A última vez no século 21 que vi uma cartela de votação foi nos Estados Unidos, e claro que me surpreendi. Tratava-se de uma cartela relativamente grande através da qual eleitoras e eleitores votavam num dia da semana qualquer, sem folga do trabalho. O voto se dava da seguinte forma: fazia-se um furinho numa cartela no quadradinho correspondente ao candidato ou candidata escolhida. Lembrei-me das cartelas de bingo, que era o que aquilo parecia, ao meu ver. Naquele momento, senti até mesmo orgulho de ser brasileira, pois durante um vago instante, a urna eletrônica utilizada nas eleições do Brasil dava-me a sensação de vir de uma grande potência mundial, do ponto de vista da ciência, tecnologia e democracia também. Mal saberia eu que, anos depois, a tal “cartelinha do bingo”, ou melhor, o voto impresso e ultrapassado, seria o projeto político “retrô” de muita gente.
Mas este texto não é sobre uma divergência entre o velho e o novo, pois defender o direito ao voto é muito mais que isso. Trata-se de racismo eleitoral.

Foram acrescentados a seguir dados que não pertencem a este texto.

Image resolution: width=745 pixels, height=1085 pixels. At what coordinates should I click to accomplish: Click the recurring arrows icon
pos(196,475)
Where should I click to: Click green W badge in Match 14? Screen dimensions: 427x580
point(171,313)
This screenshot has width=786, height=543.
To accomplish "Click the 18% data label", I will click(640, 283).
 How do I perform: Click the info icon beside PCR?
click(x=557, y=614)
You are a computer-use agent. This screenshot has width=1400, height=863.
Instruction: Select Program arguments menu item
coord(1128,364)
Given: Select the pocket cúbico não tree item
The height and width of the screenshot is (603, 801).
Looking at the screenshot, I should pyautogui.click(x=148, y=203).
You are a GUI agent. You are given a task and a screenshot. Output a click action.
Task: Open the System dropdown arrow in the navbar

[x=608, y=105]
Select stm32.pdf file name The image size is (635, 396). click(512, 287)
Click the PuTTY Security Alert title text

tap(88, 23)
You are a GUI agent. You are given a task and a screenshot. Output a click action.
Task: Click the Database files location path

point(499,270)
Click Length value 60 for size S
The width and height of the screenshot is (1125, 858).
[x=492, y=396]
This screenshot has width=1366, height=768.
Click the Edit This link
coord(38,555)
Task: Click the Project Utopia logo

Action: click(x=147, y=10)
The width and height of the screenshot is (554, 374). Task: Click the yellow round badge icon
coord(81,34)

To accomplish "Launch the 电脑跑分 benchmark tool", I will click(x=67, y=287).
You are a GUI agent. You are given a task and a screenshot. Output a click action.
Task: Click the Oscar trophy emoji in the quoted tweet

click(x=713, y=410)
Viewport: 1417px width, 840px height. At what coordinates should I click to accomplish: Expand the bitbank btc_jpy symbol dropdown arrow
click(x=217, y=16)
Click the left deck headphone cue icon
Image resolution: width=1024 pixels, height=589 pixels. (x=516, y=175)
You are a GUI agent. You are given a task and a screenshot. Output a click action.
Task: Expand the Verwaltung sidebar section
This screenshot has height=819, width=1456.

A reforma eleitoral, sorrateiramente, traz vários problemas graves que visam promover um recuo ainda maior da participação política da população negra, das pessoas pobres e de tudo aquilo que não representa as grandes oligarquias brasileiras. A reforma privilegia o voto daqueles candidatos que têm mais recursos, acabando com a proporcionalidade, além de limitar a já restrita participação das candidaturas femininas, enfraquecendo também a reserva de recursos eleitorais voltados para candidaturas de pessoas negras, homens ou mulheres. Mas o racismo da reforma eleitoral não para por aí. Tão grave quanto todas as coisas já ditas acima, quero dedicar mais atenção à questão do voto impresso, que poderá reinstalar no Brasil aquilo que ficou conhecido na história como “voto de cabresto”.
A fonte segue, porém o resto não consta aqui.